#### Kurze Aufgabe 1
Schreib alle Stichpunkte heraus, die im Text über Argentiniens möglichen Wechsel zum Dollar unter „Kurz und bündig“ stehen.
#### Kurze Aufgabe 2
Greif den Text über Argentiniens möglichen Wechsel zum Dollar nach seinem letzten Satz auf und schreib ihn weiter.

#### Vorliegender Text
--- --- ---

Warum Argentinien zum Dollar wechseln könnte

Präsident Milei hat vorgeschlagen, dass Argentinien den US-Dollar einführt, um seine wirtschaftlichen Probleme zu lösen. Die Politik und seine eigene Finanzpolitik stehen dem derzeit im Wege.

Kurz und bündig

              • Die Dollarisierung könnte zur Lösung der anhaltenden wirtschaftlichen Probleme Argentiniens beitragen
              • Buenos Aires könnte sich für ein Doppelwährungssystem mit dem Peso und dem US-Dollar entscheiden
              • Die für die Dollarisierung erforderliche politische Unterstützung und wirtschaftliche Stabilität fehlen
Argentine dollarization
Argentine dollarization Image by Chris Sche-Bo

Das Gespenst der Hyperinflation geht um in Argentinien, und Präsident Javier Milei schlägt als Teil der Lösung die Dollarisierung vor. Bei der Währungssubstitution wird die einheimische Währung durch eine ausländische ersetzt – im Falle Argentiniens wäre das der Dollar der Vereinigten Staaten.

--- --- ---

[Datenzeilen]
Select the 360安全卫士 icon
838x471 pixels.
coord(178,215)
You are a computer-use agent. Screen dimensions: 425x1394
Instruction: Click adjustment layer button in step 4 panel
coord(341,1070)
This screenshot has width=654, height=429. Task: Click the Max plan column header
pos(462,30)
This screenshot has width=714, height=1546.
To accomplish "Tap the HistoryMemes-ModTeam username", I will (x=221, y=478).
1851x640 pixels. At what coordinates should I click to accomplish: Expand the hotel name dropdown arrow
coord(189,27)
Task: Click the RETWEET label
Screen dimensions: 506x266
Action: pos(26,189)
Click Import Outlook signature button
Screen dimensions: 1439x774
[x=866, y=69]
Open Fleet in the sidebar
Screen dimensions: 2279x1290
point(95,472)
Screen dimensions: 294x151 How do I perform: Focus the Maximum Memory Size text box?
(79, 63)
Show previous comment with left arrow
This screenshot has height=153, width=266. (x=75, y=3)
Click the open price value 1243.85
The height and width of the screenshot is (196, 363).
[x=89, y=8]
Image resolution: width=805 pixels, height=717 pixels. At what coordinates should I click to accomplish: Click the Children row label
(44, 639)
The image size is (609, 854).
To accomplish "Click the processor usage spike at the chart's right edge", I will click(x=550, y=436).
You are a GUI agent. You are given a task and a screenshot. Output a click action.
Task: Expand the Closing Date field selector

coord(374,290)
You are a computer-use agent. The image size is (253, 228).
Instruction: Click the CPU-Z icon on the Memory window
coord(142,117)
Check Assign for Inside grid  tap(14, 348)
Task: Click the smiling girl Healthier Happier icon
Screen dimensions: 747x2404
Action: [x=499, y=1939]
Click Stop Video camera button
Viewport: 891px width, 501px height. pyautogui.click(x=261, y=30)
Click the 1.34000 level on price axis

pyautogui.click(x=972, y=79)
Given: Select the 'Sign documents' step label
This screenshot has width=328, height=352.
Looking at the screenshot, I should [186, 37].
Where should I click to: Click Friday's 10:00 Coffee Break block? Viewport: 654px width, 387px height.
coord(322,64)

--- --- ---

#### Antwort 1
- Die Dollarisierung könnte zur Lösung der anhaltenden wirtschaftlichen Probleme Argentiniens beitragen
- Buenos Aires könnte sich für ein Doppelwährungssystem mit dem Peso und dem US-Dollar entscheiden
- Die für die Dollarisierung erforderliche politische Unterstützung und wirtschaftliche Stabilität fehlen

#### Antwort 2
Präsident Milei, der seit über 20 Jahren Wirtschaftsprofessor ist, tendierte zunächst zu einer vollständigen Dollarisierung. Das ist zwar immer noch möglich, aber die jüngsten Entwicklungen deuten darauf hin, dass eine Doppelwährungslösung, bei der der Peso und der US-Dollar nebeneinander existieren, wahrscheinlicher ist. Andere Reformen werden ebenfalls durchgeführt werden müssen, aber die Dollarisierung wird zunehmend als notwendiger Bestandteil einer neuen Reihe von politischen und institutionellen Veränderungen angesehen, von denen man sich langfristige Lösungen für die wirtschaftlichen Probleme Argentiniens erhofft.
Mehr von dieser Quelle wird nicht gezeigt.